George was above all a very delicate observer of human behavior, fascinated by what people do in their lives and how they do it. The novels tell the main story. These vignettes, these fragments, fill in background to that world — in many ways the most interesting part of the world George created. They are what you see when you sit in the bars and cafes of the Budayeen in the sweltering neon darkness, watching the folks go by on the sidewalk, the way the clueless Ernst Weinraub in “The City on the Sand” watches: the way George would watch folks in the Quarter.
This is the world of Budayeen Nights.
Barbara Hambly
Los Angeles
October 2002
Introduction to
Schrödinger’s Kitten
This is probably the best known of George’s short Budayeen stories. It won the Hugo, Nebula, and Seiun Awards, and touches deep chords in nearly every reader, for it deals with — and conquers — deep and universal fears.

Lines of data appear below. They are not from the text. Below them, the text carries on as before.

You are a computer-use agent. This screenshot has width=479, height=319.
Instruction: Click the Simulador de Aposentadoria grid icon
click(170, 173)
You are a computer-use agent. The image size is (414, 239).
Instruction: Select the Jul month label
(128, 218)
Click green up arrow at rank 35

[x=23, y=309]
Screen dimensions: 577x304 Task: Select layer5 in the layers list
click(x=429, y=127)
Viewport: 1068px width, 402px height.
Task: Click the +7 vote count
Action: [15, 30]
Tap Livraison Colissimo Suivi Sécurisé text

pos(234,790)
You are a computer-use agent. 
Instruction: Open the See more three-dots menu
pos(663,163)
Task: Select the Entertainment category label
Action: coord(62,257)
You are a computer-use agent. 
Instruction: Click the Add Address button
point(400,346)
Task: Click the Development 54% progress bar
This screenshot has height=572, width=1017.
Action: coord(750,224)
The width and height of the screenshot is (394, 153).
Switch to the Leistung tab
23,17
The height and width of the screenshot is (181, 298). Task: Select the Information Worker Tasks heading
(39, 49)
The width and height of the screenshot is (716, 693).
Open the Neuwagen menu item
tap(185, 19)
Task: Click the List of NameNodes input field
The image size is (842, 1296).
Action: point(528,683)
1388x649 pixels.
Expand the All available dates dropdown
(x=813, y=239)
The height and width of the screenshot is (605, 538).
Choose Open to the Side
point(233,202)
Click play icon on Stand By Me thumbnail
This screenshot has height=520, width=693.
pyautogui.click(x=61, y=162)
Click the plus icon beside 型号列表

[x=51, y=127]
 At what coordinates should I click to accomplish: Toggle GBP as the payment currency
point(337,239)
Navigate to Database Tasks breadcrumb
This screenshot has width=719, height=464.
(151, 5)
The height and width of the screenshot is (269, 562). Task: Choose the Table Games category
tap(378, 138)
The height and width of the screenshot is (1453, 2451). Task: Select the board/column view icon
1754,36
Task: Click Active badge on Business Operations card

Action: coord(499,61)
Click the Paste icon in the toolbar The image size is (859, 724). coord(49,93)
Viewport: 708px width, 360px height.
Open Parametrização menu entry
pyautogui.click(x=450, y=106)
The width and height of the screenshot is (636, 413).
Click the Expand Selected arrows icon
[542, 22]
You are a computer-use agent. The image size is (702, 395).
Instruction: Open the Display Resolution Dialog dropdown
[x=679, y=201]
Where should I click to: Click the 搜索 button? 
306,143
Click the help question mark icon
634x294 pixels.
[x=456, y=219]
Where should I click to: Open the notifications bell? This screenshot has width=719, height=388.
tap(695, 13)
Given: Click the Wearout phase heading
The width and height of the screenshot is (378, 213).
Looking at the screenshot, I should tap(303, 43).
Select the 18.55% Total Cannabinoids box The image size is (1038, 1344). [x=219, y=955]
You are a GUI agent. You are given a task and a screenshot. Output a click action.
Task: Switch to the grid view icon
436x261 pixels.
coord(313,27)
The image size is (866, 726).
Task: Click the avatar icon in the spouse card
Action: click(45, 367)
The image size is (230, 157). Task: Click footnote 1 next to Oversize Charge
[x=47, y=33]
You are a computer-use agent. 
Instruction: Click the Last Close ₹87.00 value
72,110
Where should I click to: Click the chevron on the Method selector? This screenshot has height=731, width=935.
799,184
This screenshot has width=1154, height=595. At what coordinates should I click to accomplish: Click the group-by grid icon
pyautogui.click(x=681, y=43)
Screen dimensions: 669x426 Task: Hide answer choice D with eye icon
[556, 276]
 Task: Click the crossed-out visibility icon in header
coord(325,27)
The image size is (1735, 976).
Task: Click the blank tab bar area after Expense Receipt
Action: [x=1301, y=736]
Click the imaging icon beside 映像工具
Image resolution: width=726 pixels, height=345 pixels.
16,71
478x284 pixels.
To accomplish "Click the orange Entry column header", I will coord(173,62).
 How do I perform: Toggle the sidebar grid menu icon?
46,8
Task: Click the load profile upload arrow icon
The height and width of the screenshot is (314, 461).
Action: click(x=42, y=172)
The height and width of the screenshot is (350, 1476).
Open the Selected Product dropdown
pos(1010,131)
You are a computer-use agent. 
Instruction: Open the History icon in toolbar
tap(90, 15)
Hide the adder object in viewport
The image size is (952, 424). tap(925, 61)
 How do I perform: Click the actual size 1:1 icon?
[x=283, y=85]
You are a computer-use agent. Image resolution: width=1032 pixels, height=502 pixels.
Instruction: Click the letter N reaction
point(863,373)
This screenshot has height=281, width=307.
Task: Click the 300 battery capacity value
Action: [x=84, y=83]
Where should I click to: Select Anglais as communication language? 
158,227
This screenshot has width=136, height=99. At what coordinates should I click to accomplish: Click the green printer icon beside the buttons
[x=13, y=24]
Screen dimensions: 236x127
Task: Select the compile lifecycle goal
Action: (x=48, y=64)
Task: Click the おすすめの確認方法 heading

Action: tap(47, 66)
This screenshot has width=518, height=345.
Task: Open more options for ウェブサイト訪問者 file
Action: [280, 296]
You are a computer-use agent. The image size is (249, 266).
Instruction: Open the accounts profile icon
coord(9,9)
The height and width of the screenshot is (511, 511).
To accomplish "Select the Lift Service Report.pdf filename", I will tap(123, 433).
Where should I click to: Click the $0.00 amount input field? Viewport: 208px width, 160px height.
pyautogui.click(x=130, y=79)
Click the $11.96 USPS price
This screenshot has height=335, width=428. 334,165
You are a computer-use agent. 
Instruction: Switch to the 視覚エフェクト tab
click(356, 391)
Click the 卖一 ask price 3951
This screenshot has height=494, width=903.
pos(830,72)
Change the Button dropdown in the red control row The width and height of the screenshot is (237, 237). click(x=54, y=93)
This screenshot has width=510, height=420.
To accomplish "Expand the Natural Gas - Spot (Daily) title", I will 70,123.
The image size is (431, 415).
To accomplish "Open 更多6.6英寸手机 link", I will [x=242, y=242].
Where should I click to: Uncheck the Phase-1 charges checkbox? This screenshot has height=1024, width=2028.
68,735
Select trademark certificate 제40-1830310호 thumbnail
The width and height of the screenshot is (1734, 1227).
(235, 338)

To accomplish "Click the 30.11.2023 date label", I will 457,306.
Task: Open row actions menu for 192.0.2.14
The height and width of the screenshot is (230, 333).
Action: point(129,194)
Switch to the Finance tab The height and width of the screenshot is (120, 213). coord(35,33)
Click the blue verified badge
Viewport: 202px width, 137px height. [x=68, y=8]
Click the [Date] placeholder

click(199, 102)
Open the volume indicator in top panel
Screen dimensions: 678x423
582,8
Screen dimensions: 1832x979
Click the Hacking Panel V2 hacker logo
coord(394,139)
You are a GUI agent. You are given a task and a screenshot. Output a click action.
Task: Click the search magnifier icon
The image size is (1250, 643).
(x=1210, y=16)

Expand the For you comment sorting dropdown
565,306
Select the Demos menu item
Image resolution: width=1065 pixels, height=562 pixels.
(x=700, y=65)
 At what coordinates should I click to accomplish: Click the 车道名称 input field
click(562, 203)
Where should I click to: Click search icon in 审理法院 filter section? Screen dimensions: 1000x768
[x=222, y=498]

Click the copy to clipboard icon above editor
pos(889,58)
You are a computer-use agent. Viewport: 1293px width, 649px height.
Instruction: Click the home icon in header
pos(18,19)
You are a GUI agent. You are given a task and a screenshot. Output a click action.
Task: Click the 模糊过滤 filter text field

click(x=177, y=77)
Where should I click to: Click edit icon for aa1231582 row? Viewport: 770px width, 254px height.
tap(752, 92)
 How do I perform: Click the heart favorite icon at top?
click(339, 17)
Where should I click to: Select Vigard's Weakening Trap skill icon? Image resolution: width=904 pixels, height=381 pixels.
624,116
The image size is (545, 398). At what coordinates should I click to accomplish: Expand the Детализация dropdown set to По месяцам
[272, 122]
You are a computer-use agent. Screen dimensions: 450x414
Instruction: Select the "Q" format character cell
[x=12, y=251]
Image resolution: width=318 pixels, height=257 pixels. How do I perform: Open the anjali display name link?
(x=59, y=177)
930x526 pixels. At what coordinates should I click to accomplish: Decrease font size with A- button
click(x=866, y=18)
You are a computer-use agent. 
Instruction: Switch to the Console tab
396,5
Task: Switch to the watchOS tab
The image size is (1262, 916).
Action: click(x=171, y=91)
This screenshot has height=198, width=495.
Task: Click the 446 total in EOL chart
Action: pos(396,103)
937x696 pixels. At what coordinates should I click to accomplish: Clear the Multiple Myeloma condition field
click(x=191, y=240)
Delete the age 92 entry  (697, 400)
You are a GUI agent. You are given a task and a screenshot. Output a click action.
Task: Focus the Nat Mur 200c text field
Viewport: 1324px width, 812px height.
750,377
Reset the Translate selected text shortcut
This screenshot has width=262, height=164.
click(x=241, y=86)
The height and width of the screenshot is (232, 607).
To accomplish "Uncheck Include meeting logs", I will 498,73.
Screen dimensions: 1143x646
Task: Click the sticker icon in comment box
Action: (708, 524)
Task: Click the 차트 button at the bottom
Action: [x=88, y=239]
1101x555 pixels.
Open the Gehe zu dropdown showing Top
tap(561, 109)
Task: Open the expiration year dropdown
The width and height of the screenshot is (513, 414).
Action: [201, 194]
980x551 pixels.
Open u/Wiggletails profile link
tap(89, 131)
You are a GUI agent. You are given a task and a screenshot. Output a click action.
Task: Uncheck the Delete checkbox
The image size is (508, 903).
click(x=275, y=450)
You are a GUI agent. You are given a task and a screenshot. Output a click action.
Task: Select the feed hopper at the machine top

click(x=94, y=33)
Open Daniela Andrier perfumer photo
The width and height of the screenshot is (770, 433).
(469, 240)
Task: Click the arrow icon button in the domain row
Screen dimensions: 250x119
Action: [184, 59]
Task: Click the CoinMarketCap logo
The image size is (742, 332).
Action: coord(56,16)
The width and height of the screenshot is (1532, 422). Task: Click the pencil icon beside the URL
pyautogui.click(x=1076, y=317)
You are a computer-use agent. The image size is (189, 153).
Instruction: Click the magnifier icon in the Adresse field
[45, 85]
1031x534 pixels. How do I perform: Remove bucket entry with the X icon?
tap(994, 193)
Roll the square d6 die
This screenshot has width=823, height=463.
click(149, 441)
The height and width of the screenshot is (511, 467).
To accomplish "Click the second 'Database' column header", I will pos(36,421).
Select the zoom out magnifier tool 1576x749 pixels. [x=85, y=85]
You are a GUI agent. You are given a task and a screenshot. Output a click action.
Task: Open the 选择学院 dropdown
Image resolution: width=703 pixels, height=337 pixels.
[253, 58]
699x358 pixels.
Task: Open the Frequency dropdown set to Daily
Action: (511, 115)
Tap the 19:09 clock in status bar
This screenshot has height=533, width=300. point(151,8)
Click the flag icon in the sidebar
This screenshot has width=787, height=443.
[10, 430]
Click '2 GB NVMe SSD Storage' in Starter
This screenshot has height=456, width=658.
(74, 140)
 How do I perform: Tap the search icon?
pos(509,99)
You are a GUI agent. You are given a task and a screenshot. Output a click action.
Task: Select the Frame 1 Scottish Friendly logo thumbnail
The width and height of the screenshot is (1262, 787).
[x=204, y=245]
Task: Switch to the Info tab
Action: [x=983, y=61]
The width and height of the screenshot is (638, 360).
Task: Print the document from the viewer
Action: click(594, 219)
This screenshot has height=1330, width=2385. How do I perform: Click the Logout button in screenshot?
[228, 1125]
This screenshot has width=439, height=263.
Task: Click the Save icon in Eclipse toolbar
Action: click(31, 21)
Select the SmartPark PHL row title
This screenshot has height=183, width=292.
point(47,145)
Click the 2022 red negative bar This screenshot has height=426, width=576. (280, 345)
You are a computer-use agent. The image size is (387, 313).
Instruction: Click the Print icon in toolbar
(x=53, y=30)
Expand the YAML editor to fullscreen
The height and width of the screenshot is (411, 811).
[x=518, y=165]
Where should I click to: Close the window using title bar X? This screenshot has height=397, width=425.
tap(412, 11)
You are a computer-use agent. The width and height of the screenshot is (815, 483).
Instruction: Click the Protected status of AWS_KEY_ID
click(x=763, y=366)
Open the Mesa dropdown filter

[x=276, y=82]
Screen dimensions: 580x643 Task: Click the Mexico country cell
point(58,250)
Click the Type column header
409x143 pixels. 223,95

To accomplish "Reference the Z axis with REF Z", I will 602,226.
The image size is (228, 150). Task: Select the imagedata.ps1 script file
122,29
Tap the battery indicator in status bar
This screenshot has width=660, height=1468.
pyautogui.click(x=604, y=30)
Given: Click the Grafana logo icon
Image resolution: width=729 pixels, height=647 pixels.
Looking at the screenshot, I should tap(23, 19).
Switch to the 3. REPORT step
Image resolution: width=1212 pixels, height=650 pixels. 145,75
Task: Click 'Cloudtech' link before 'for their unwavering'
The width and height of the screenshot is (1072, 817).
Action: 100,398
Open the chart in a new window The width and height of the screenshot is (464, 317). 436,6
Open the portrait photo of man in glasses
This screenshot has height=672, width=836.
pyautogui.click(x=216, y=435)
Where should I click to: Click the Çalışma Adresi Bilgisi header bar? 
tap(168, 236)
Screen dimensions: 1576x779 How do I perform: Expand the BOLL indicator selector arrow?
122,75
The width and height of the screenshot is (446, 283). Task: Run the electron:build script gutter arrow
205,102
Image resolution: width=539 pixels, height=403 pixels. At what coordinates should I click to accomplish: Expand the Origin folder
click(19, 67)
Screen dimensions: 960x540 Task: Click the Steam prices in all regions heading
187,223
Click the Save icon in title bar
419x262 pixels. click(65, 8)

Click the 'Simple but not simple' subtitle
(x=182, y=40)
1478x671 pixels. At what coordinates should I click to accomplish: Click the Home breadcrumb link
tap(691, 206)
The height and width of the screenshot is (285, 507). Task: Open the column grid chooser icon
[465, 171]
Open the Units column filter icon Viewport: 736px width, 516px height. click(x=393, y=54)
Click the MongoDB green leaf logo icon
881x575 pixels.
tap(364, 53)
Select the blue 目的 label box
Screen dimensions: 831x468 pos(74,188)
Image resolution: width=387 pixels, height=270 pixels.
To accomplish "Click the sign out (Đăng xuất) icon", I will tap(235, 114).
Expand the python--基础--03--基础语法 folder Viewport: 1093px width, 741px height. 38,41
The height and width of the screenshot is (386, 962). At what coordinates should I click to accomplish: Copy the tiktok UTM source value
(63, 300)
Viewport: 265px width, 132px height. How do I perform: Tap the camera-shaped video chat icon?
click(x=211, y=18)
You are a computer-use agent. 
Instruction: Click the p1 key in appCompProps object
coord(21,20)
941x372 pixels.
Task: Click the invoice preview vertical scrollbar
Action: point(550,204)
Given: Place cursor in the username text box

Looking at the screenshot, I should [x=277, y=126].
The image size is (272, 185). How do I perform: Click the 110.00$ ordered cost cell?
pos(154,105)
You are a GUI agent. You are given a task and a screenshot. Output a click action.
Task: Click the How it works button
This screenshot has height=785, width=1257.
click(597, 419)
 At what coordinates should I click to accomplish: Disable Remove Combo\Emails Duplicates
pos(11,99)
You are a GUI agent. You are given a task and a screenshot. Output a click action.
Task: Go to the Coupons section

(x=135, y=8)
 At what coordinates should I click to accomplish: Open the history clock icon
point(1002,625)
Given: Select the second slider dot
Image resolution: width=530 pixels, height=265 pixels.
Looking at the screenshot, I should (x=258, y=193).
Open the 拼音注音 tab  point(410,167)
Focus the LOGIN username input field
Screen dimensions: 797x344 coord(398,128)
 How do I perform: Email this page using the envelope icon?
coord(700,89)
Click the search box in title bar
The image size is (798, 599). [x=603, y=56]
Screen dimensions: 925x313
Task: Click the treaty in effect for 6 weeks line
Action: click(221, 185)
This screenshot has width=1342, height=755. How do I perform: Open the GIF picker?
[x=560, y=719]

Fear of death; fear of change; fear of somehow doing something wrong that will condemn one’s self to a horrible fate. In a way it is every child’s fear. It reconstructs Schrödinger’s philosophical image of the cat in the box — dead or saved only by the opening of the box by an observer — into an infinity of paths and variations of hope and destiny. Others have done this — notably Larry Niven in his story “All the Myriad Ways” — but to different effect.
I think it’s what goes on in nearly every writer’s mind when they construct a story. It’s certainly how writers look at their own lives, with a dispassionate infinity of equal possibilities.
In some worlds George became a doctor.
In some worlds George became a ballplayer.
In some worlds it was possible for George to live happily ever after, as we all hope we will and wish we could.